An app to train probationers in better decision-making would be a cheaper alternative to traditional counseling, Jennifer Pankow says. Photo by Getty Images © Hero Images

An app to train probationers in better decision-making would be a cheaper alternative to traditional counseling, Jennifer Pankow says. Photo by Getty Images © Hero Images

A user then selects how the person in the video might respond. The vicarious experience was intentional, Pankow said, because of the contrast necessitated by different decisions. The app then presents consequences — for several affected people — and mimics the process of mapping out a decision tree.

After thinking through the best decision from several vantage points, the user considers how to prepare for success when a similar situation arises in real life.

Wrestling With Risk

The problems embedded in the app hide the deeper intention, which is a new way of wrestling with risk. App users “practice through this schema over and over again so it becomes much more accessible,” Lehman said. “We’re giving them practice thinking through things.”
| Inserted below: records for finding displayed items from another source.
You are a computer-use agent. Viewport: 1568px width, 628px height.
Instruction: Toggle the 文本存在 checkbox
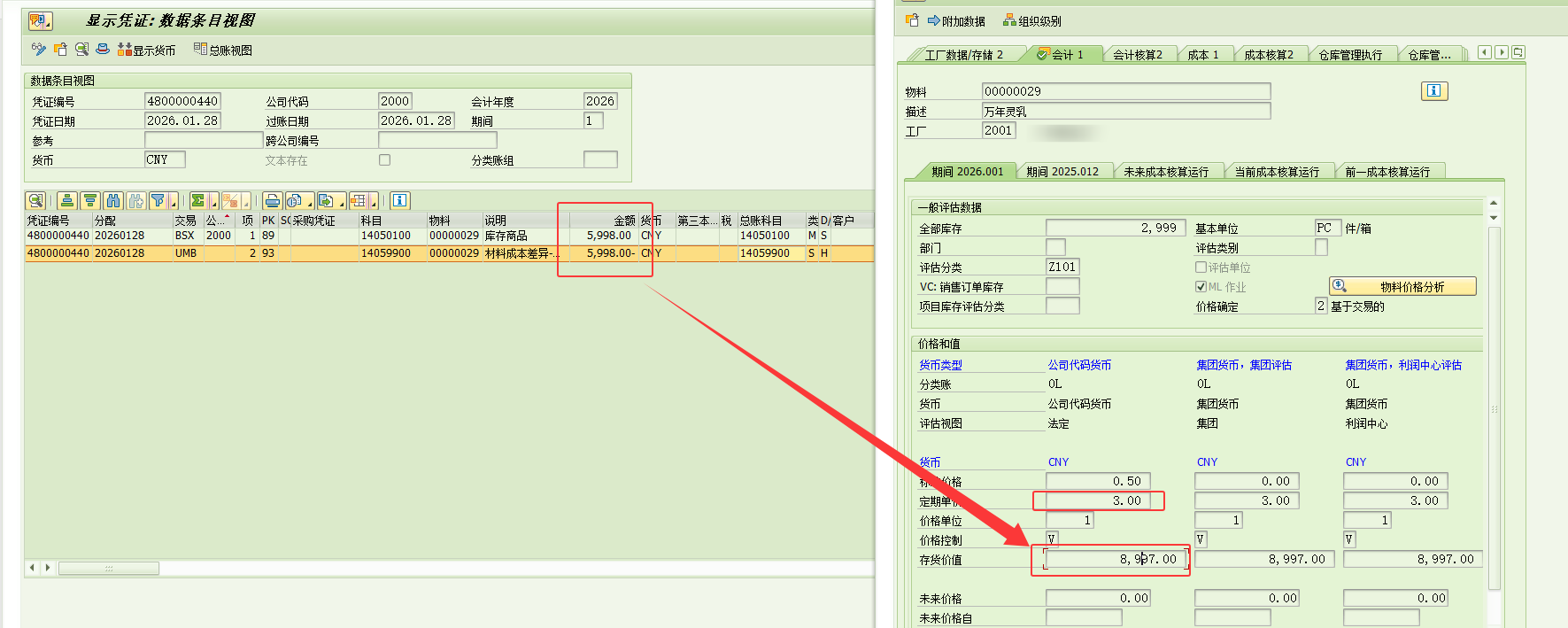coord(384,160)
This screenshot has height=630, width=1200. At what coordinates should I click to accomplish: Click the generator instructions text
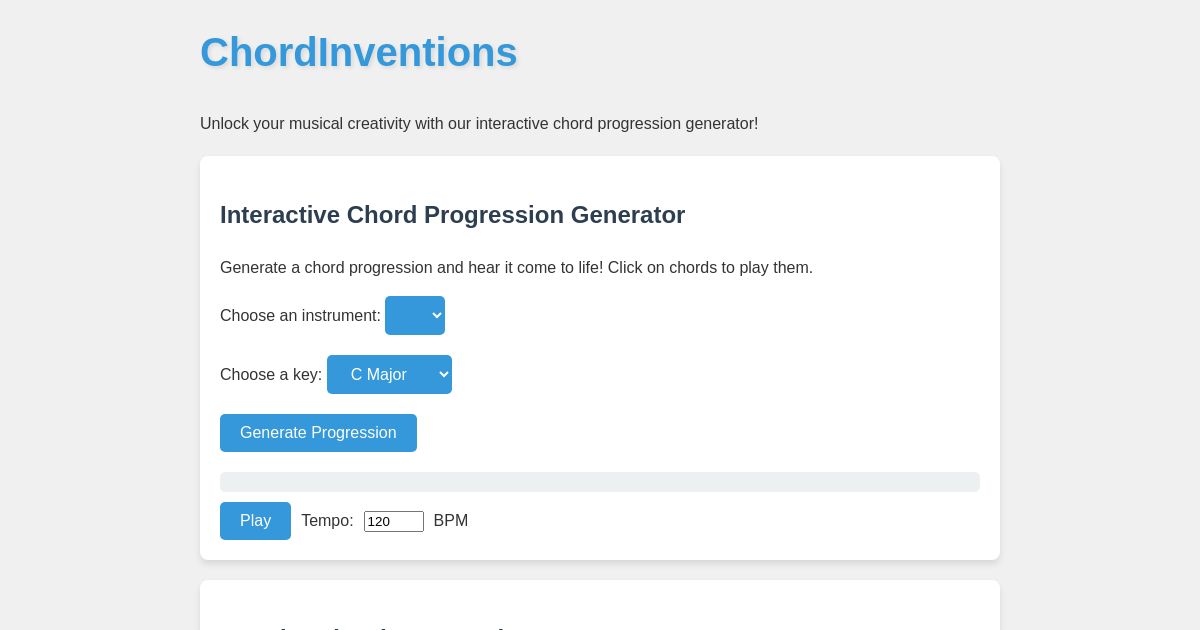click(516, 268)
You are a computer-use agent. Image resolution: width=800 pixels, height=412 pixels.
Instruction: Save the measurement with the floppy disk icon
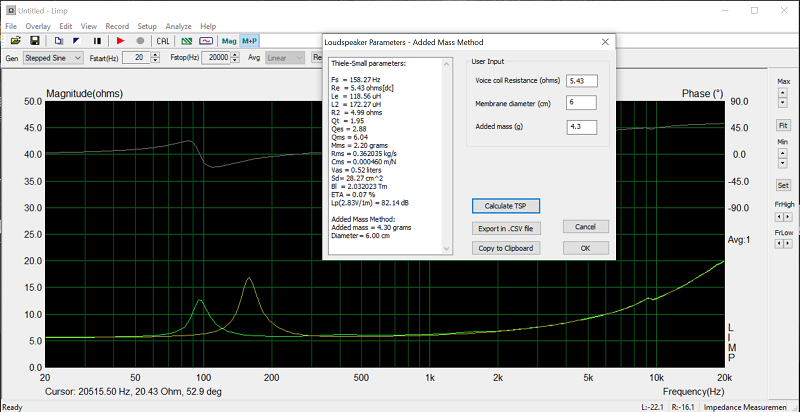(x=34, y=41)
The practice component is essential, which is why researchers suspect a participatory app is more effective than traditional educational material.

“Knowledge is not enough,” Lehman said. “Are you motivated to act on that knowledge? And do you have the confidence to be able to avoid risk?”

The app is ideal for probation offices, Pankow said. “The cost of interventions in these settings is huge. To pay counselors to run groups, this is very expensive,” she said. “To be able to have something that maybe has a small footprint but can be made available at a very low cost is absolutely critical.”

Lehman said the StaySafe app fulfilled the researchers’ goal of something simple, engaging and sustainable. And now it is scalable. In the future, the institute plans to distribute StaySafe for free to any interested probation office in the country.

Although Lehman said he is optimistic about the StaySafe app, he is also realistic. “We don’t expect people to all of a sudden quit making bad decisions. We hope that some will, and some will start making better decisions.”